• Task instructions
(A) In the pinhole exposure text, what adjustment does Polaroid Type 55 film need when the starting exposure time is 10 seconds?
(B) Decide whether each statement agrees with the pinhole exposure text, answering yes or no and quoting the words of the text that settle it:
(i) With a 1-second starting time, Polaroid Type 55 film shows no reciprocity failure.
(ii) The factor for increasing exposure time is the same for every emulsion.
(iii) Polaroid materials follow the Reciprocity Law closely.
(C) Pick up the pinhole exposure text after its final sentence and continue it.

• Text segment
▬▬▬

It is not clear what you mean by the reciprocal rule. If you simply want to
find out what the exposure time would be at a "new" (pinhole) f# given the
exposure time at f:16 then you do this.
 new f# divided by old f# squared multiplied by old exposure time = new time
for example:
     32                16                   1/250                     1/60
     64                16                   1/250           16/250 or 1/15
    128                16                   1/250           64/250 or 1/4
    256                16                   1/250          256/250 or 1 
now this is likely to lead to underexposure due to the fact that Polaroid
materials exhibit significant failure in responding appropriately to the 
Reciprocity Law. This states that "exposure" remains constant if an increase 
in exposure time is matched by a corresponding decrease in aperture. Well,
photographic materials do not produce the same _density_ as one changes the
components that make up exposure.
So, for materials that exhibit long exposure time "reciprocity failure" one
must add _extra_ exposure to achieve a particular density. This can be done
most effectively by increasing the aperture (impractical in your case) or
increasing the time. The factor by which the time component needs to be
increased given a particular starting time varies from emulsion to emulsion.
Actually for Polaroid Type 55 film it seems that the adjustment with either
aperture or time given a starting exposure time of 10 seconds is +1/3 stop or
+3 seconds. At a 1 second starting time the film exhibits no reciprocity
failure according to a Polaroid Data sheet I am reading.
i am not sure if any of this is "on target" ...
Andrew Davidhazy, at RIT's Imaging and Photo Tech Dept., andpph@rit.edu
Note 28.9   -< Optimum Pinhole Diameter - Further Suggestions >-
I have done some research into correct size of pinhole for a given image 
plane distance.

▬▬▬

• Recorded information
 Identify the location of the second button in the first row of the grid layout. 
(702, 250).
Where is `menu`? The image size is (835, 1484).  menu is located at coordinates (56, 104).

▬▬▬

• Final answers
(A) +1/3 stop or +3 seconds.

(B)
(i) Yes: "At a 1 second starting time the film exhibits no reciprocity failure"
(ii) No: "varies from emulsion to emulsion"
(iii) No: "Polaroid materials exhibit significant failure in responding appropriately to the Reciprocity Law"

(C)
The optimum pinhole diameter is a tradeoff between 'geometric' resolution
and 'diffractive' resolution.  The former is the fact that the minimum
'pixel' size is equal to the pinhole diameter (thus smaller being better)
and the latter is the fact that the resolution of any optical system is
proportional to its aperture (thus larger is better).
For those that don't want to read further, the formula is
  d = squareroot( 1.22 L w )
where d is the pinhole diameter, L is the distance from pinhole to
image plane, and w is the wavelength of light.  The units don't matter
so long as you are consistent.  E.g., in millimetres, w = 0.0005mm.
If L = 250mm, then d = 0.38mm.  The f/ratio is
  f = L / d
which is f/645 in this example.
Now for the details...  The above formula is based on the summation 
of formulas for the angular resolution for geometric and diffractive
considerations.  This is bound to be on the conservative side.  In
practise, the image should have better resolution than this, but 
don't count on it.
The formula for angular resolution (geometric) is
  phi = d / L
which is based on to point sources being resolvable if their image
circles do not overlap.  phi is the minimum resolvable angular
separation of two point sources (in radians).
For diffractive resolution,
  phi = 1.22 w / d
which is based on the Raleigh criterion.
Summing these formulae gives
  phi = 1.22 w / d  +  d / L
which gives an optimum (minimum) phi when d = sqrt( 1.22 L w ).  This
information was largely obtained from 'Optics' by Hecht and Zajac,
Addison Wesley press.
Stephen J Hardy,
Canberra, Australia
Note 28.10              -< Painting with Light basics >-
> I do not have a problem determining the exposure for night time pictures,
> but I am a little confused on how to determine the exposure time or rather
> flash output when playing around with adding light bursts to different
> parts of a night time scene. This is an activity that I am doing wiht my
> high school students for a fun photoclub activity. I can't even remember
> what I have done in the past, but I know that the results were not
> consistent. Does anybody have any suggestions? 
Two simple suggestions to determine the correct flash exposure.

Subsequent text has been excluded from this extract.